Andrew Dederer writes:

"Is there a plan or pattern to your character's names?  I ask because there seems to be some latent jokes and symbolism behind some of them.  First of all, I can't believe Susan made it over 50 issues without having a "Queen of De-nile" joke thrown at her (though maybe that's more an American joke).  Along the same lines, is there any meaning behind Esther's name?  I mean all the guys want her, massive alcohol consumption trails in her wake and I'm sure some folks getting impaled on stakes has been in the realm of possibilities with all the trouble that seems to follow her."

I fear that the answer to this question is going to throw a little too much light on just how pedestrian my creative process has been over the years. My characters have been named, historically, based on very limited criteria. Theft.

Sometimes I just steal a name outright. This isn't always intentional. On the first drawing I ever did of Shelley Winters, I think she was meant to be a mermaid. That's why she has red hair. She's like Ariel from the little mermaid. And shells come from the sea, right? Yeah? The idea that she was a mermaid lasted for one drawing, the name persisted. When I started Bobbins, I had to give her a surname, so I used Winters because it sounded right. Of course it sounded right, as I was reminded a little later, she's a grande dame of American cinema - in The Poseidon Adventure and many more.
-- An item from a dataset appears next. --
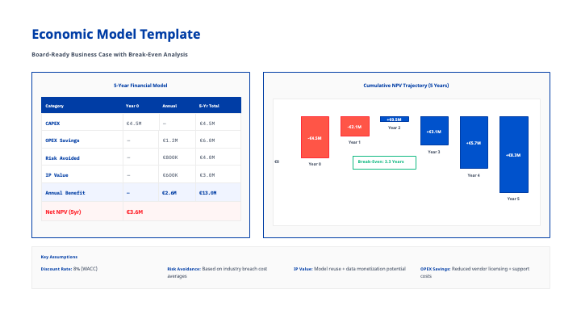Image resolution: width=581 pixels, height=327 pixels.
Task: Click the Net NPV €3.6M value
Action: tap(134, 212)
After I realised that I'd taken a name outright, I didn't want to do that again, so I played mix and match with other good names, often taken from the end credits of TV shows. Myra de Groot was an actress seen in the UK on the Australian soap Neighbours in the late 80s. Names like that stuck with me and I've drawn from a huge bank of them in the process of naming dozens, if not hundreds, of characters. I had a print rep called Traci Grote whose business card was pinned up over my desk for a few years, that's where Lottie's surname comes from.  

There is one Giant Days character whose name is just the name of an actual person. A cartoonist friend would always say her sister's boyfriend's name in full whenever she mentioned him in conversation, and he seemed to come up quite often. I just used it, never thinking that he would appear, again, dozens of times. After 60+ issues I felt quite bad about that one.

Susan Ptolemy's surname comes from one of the experts on Channel 4's Time Team. I was drawing while watching the show, and the first time I drew her, I wrote "Susan Ptolemy" next to her. I have never really looked into the Ptolemaic Dynasty and I suspect I probably never will.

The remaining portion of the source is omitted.